Tuesday, July 20, 2010

Hi, Shannon! I'm sure you are the only person who still holds out hope that I will someday post again, and here is your reward: my first post using my iPhone. The girls are putting their stuffed dogs in diapers, Baby Robert is playing with his gumball machine( I refer to it as his Servo, but it's merely for my enjoyment as I'm the only o e who gets the reference).
I am thinking about your post about Push the trash can and that led to the thought of the talking Mickey heads they now have, and as cool as being able to chat with the Mouse would be, I almost don't want it to happen. Because the only other two attraction with the live interactions are the Laught Warehouse and Turtle Talk. And the voices are really hit or miss. And to have a miss with Mickey's voice would just be wrong. Like when you see and ugly princes. It's jarring and distracting and instead of getting caught up in the illusion of meeting Aurora instead you are wondering how old this woman is and is Disney really that hard up for pretty people that this is as good as it gets and if they've lowered their standards so maybe I can get a job here too. See how distracting that is?
I just don't know if there are enough people in the world who do a good enough Mickey impressionwho are also willing to work for Disney pay.

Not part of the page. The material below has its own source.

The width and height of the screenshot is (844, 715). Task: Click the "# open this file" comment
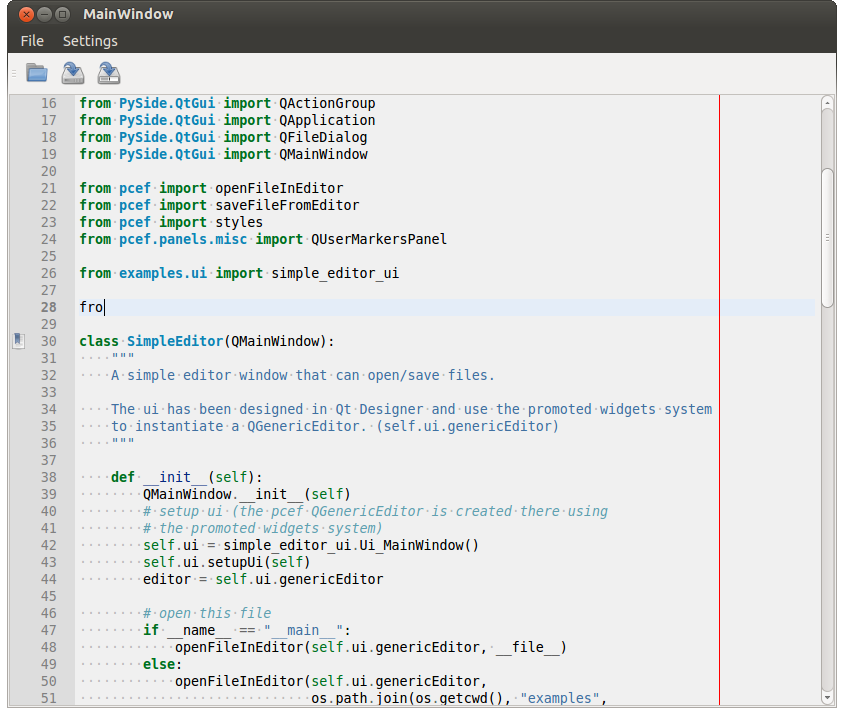206,613
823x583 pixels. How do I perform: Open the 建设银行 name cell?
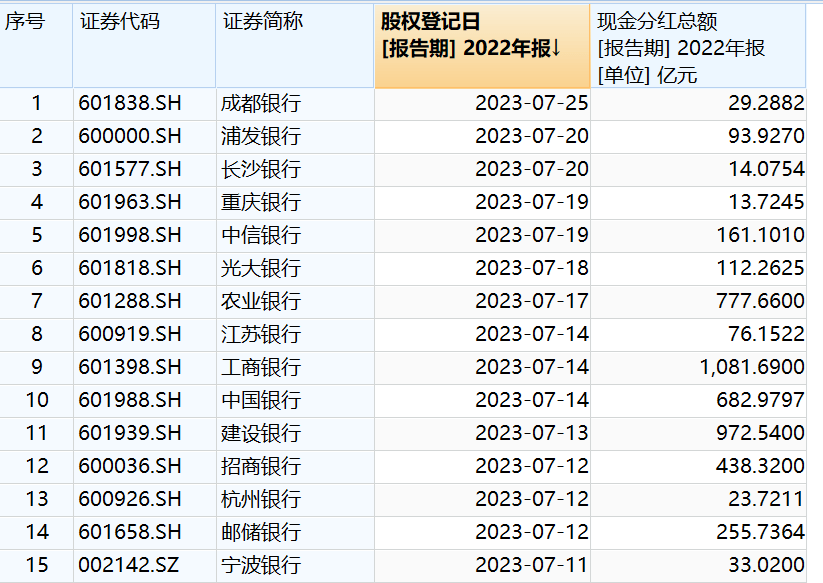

Wednesday, September 23, 2009

Faith and trust

Okay, I've given in. I'm blogging. I'm a blogger. You have been blogged. Hopefully I'll do this more often than I update my Facebook page, but I make no promises.
I thought that name of my blog fit because of the Disney connotation and that fact that I don't clean ... much ...
The girls are in bed, Robert is ready to be fed and America's Next Top Model is on my DVR, so this is it for the first post.